Osamu Tatebe (University of Tsukuba), Gfarm/BB: Gfarm file system for burst buffers

Abstract: Burst buffer gradually prevails in high-end super computers to fill a gap among CPU performance and I/O performance. This talk introduces the design and implementation of Gfarm/BB that is a temporal distributed file system for node-local burst buffers.

Jianwen Wei (Shanghai Jiao Tong University), Precise Diagnosis of Leukemia Subtypes via Deep Learning

Abstract: Leukemia is a highly-threatening cancer of which children accounting for 40% of ~50000 diagnosed patients in China. Precise diagnose of leukemia subtypes is the first step to a successful treatment. However, traditional image-based approach is labor-intensive, requiring a lot of training yet resulting in limited accuracy due to inherent low coverage. The gene-based diagnose approach, which is popular in the research field, still needs throughout verification. Together with our collaborators in Shanghai Ruijin Hospital, we propose a deeplearning-based platform to combine both the image-based and gene-based approaches. Like other DL applications, this platform aims to autotune its parameters to achieve best accuracy.

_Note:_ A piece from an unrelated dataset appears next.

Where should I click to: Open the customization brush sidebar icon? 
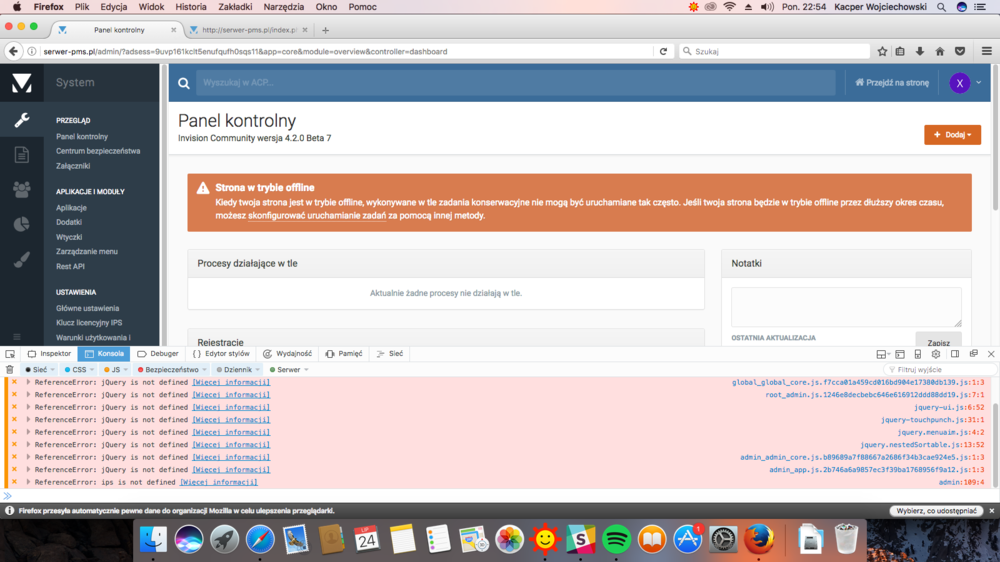[x=21, y=260]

Takatsugu Ono (Kyushu University), Developing an Interconnection Network Simulator for Energy Efficient Large Scale Networks

Abstract: Reducing the power consumption of the interconnection network in the HPC system is an important issue. As a method of reducing the power consumption of the interconnection network, there is a method of transitioning to the low power mode during the period when the packet is not processed. In this talk, we present Trace RP, which is an interconnection simulator supporting low power mode.

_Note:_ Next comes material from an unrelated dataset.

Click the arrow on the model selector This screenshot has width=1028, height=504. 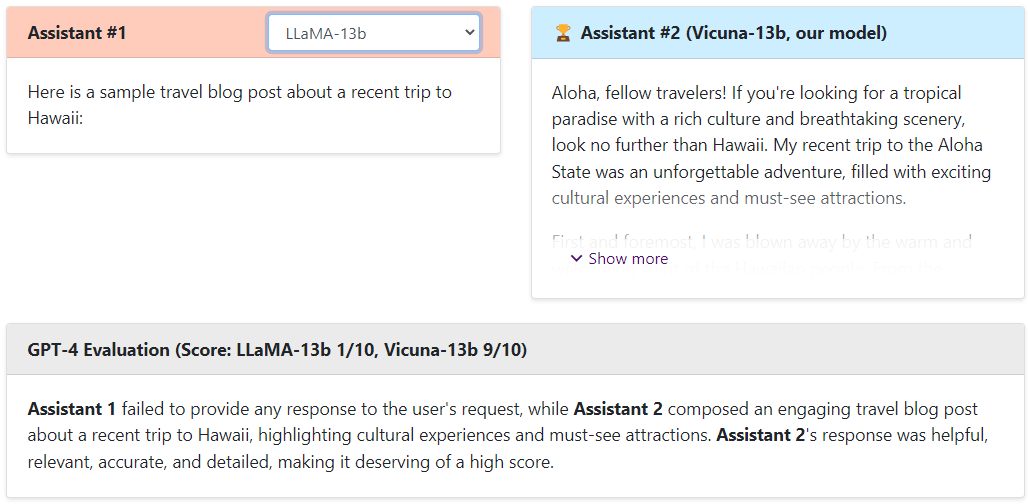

Takeshi Iwashita (Hokkaido University), Algebraic Subspace Correction Method for a Series of Linear Systems

Abstract: In this talk, an algebraic subspace correction method is introduced. The method focuses on solving a series of linear systems with an identical or similar coefficient matrix. The linear systems are sequentially processed due to the right hand side vector depending on the solution vector of the prior linear system. For the problem, we investigate the subspace correction method and its implicit version which accelerate the convergence of an iterative solver. The key to the correction method is how effective mapping operators are constructed. When the range of the mapping operator includes slow convergent error vectors, the correction method works well. We have developed a new mapping operator construction method for the problem above in which the information obtained in the prior solution steps is used. The subspace including slow convergent vectors is automatically identified. Numerical tests on electromagnetic field analyses confirm that the correction method with the generated mapping operator can accelerate the convergence of the iterative solver.

Registration

No registration is required. Attending this workshop is for free.